Work item —
Reproduce the following records word for word, keeping every line as it appears.

Dataset entries:

⟨

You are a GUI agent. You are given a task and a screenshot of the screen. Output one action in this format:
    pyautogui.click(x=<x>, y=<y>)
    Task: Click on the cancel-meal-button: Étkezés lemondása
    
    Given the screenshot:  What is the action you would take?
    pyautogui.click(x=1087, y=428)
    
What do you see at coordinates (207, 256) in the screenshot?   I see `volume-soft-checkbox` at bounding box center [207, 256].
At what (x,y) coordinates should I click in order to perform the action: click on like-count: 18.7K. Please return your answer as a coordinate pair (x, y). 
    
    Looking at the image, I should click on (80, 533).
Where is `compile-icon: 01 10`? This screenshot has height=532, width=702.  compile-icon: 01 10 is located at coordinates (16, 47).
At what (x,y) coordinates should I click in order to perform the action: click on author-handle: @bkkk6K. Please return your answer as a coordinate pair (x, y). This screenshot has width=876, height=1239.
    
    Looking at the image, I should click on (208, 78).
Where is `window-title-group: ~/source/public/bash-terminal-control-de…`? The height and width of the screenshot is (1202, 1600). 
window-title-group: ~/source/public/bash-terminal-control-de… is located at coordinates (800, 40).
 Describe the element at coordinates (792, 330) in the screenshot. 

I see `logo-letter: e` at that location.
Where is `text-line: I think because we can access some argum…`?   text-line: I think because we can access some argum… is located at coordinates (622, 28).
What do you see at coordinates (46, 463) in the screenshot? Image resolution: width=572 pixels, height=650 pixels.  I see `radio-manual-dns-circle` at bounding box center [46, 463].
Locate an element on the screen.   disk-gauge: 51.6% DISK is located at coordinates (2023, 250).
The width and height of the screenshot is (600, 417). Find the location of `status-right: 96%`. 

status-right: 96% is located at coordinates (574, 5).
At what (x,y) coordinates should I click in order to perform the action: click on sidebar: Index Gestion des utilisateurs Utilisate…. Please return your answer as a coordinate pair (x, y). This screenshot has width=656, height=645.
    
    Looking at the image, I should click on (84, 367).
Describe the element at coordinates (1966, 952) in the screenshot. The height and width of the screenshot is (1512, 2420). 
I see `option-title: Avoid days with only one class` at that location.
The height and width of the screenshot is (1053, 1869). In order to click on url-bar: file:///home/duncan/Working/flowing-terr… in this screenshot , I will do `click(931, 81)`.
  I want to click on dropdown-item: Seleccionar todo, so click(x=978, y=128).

⟩

Answer to the problem —
You are a GUI agent. You are given a task and a screenshot of the screen. Output one action in this format:
    pyautogui.click(x=<x>, y=<y>)
    Task: Click on the cancel-meal-button: Étkezés lemondása
    
    Given the screenshot:  What is the action you would take?
    pyautogui.click(x=1087, y=428)
    
What do you see at coordinates (207, 256) in the screenshot?   I see `volume-soft-checkbox` at bounding box center [207, 256].
At what (x,y) coordinates should I click in order to perform the action: click on like-count: 18.7K. Please return your answer as a coordinate pair (x, y). 
    
    Looking at the image, I should click on (80, 533).
Where is `compile-icon: 01 10`? This screenshot has height=532, width=702.  compile-icon: 01 10 is located at coordinates (16, 47).
At what (x,y) coordinates should I click in order to perform the action: click on author-handle: @bkkk6K. Please return your answer as a coordinate pair (x, y). This screenshot has width=876, height=1239.
    
    Looking at the image, I should click on (208, 78).
Where is `window-title-group: ~/source/public/bash-terminal-control-de…`? The height and width of the screenshot is (1202, 1600). 
window-title-group: ~/source/public/bash-terminal-control-de… is located at coordinates (800, 40).
 Describe the element at coordinates (792, 330) in the screenshot. 

I see `logo-letter: e` at that location.
Where is `text-line: I think because we can access some argum…`?   text-line: I think because we can access some argum… is located at coordinates (622, 28).
What do you see at coordinates (46, 463) in the screenshot? Image resolution: width=572 pixels, height=650 pixels.  I see `radio-manual-dns-circle` at bounding box center [46, 463].
Locate an element on the screen.   disk-gauge: 51.6% DISK is located at coordinates (2023, 250).
The width and height of the screenshot is (600, 417). Find the location of `status-right: 96%`. 

status-right: 96% is located at coordinates (574, 5).
At what (x,y) coordinates should I click in order to perform the action: click on sidebar: Index Gestion des utilisateurs Utilisate…. Please return your answer as a coordinate pair (x, y). This screenshot has width=656, height=645.
    
    Looking at the image, I should click on (84, 367).
Describe the element at coordinates (1966, 952) in the screenshot. The height and width of the screenshot is (1512, 2420). 
I see `option-title: Avoid days with only one class` at that location.
The height and width of the screenshot is (1053, 1869). In order to click on url-bar: file:///home/duncan/Working/flowing-terr… in this screenshot , I will do `click(931, 81)`.
  I want to click on dropdown-item: Seleccionar todo, so click(x=978, y=128).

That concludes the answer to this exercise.